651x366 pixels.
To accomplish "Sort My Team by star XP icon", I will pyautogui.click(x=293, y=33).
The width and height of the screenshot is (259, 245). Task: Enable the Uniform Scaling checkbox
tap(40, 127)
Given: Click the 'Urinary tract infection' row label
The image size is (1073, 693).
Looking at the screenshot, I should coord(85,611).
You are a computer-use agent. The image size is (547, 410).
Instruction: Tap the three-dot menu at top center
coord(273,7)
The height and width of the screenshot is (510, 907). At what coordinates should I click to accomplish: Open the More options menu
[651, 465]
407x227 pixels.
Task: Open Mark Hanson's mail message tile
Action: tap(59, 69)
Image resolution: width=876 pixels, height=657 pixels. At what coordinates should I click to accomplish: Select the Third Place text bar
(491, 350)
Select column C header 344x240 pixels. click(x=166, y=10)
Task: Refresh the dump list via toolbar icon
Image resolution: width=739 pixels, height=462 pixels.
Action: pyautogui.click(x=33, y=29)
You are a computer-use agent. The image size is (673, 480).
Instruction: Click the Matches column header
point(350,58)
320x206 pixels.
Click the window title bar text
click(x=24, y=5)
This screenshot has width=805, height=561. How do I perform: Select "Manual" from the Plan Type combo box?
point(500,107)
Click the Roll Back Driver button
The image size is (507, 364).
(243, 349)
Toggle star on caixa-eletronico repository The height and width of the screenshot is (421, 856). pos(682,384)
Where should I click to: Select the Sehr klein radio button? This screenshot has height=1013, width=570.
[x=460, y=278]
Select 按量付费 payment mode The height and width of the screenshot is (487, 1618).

* Work request *
Among the lines above, find those carrying the word "computer" and copy them out.

* Your response *
You are a computer-use agent. The image size is (547, 410).
You are a computer-use agent. The image size is (673, 480).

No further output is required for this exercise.